Have the original, idealistic values continued to shape the Association, its members and the general therapeutic community? Yes and no. What seemed revolutionary in applying the systems approach to understanding problems in mental health and functioning seems to have become part of the accepted scheme of therapy and to fade at the same time. Clinicians were seeing more families and more couples while good training in family therapy has seemed to wane. At the founding meeting, there were three psychiatrists (Steiner, Slipp and me); now psychiatrists are psychopharmacologists and psychiatric residents get scandalously little training in psychodynamic individual or family therapies. In the 1960’s community mental health was strong, San Mateo County was one county that won awards for providing continuity of care and gave powerful support to our kind of work. Then Ronald Reagan became governor and promised to support local community mental health, while dismantling the State Mental Hospital system. The hospitals were scaled down, but so were funds for local services, setting the pattern for creating our homeless, mentally ill population that has come to be serviced by the justice system rather than public health.


A further attack on our goals has been the intrusive effect of the HMOs on the way most clinicians practice. Beyond the aggravations of paper work, and phone calls are the twin evils of ‘authorization’ and ‘ record reporting’. Clinical decisions have become based on ‘cost effectiveness’ for the insurance companies regardless of the individual needs of families and individuals. Pharmacological treatment and brief therapy approaches have been rewarded and long-term psychodynamic methods have suffered. We have yet to discover the full dangers of having huge quantities of previously confidential personal information now filed in databases. Third party payers have become witnesses and judges in our offices: often adversarial. In the spirit of our origins, some clinicians refuse to take insurance reimbursement and instead negotiate fair fees based on a sliding scale so that therapy is available to all without any intermediaries or loss of privacy.


The rifts


Two factors lessened the participation of the founding members in AFTNC after the first

several years. The founders began to develop their own teaching and therapy centers. Marty Kirschenbaum and Shirley Luthman started a clinic and school. Joan Herrick continued her association with the Mental Research Institute in Palo Alto. Ben Handleman, Eva (Hitchcock) Leveton and I began the Family Therapy Center (Dan Kahn and many others became Associates.) At the Family Therapy Center we were able to teach many courses in family therapy and provide consultation to agencies. We were smaller and less organizational than the Association.

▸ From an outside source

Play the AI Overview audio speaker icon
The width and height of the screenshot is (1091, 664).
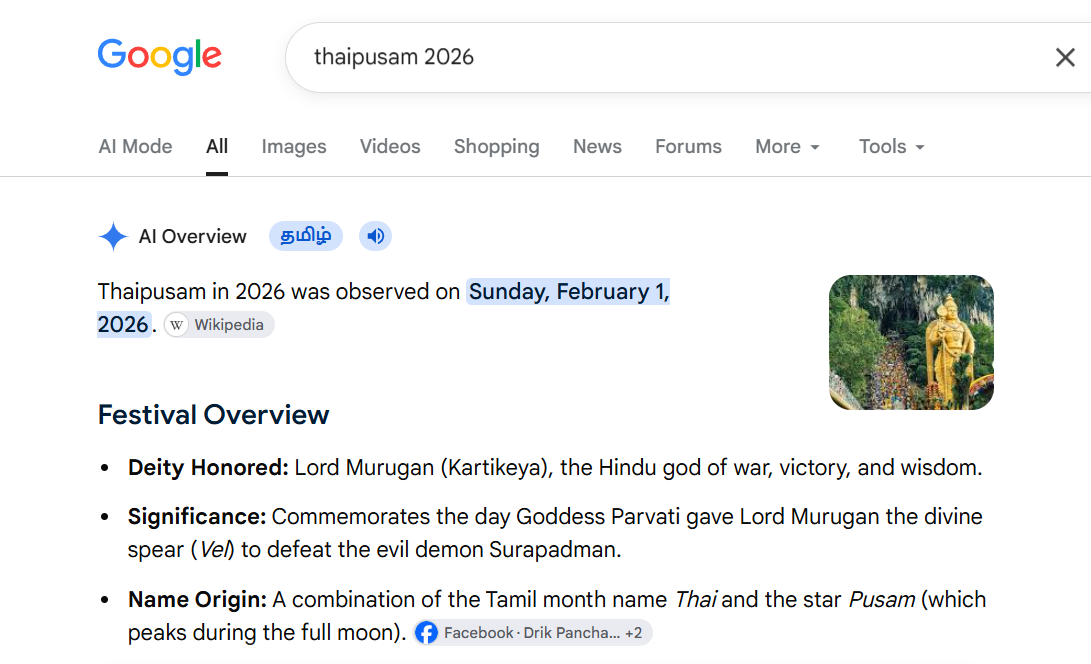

Second, as time went on, there was a split in the theoretical orientations of the early members between brief therapy and long-term or depth therapy. At times this was conflict: the brief therapists scorning the long term therapists as encouraging dependency with their patients and the long-term therapists dismissing the brief therapists as superficial and manipulative. In the absence of a middle ground, separate groups went their own way.


The outlook


I am concerned that the mental health, educational, and social needs of our society are once again being neglected in our crazed response to terrorism and our capitulation to corporate power. I worry that individual privacy and rights are being lost. The political right doesn’t believe in interdependency, but only in unilateral power.


Family therapy was a small-scale revolution in clinical thinking that was fostered by small, enthusiastic groups like the AFTNC. I continue to hope that our humanism and respect for the individual and the family, our understanding that health and growth flourish in a supportive, loving, economically secure environment will have some influence through the next forty years.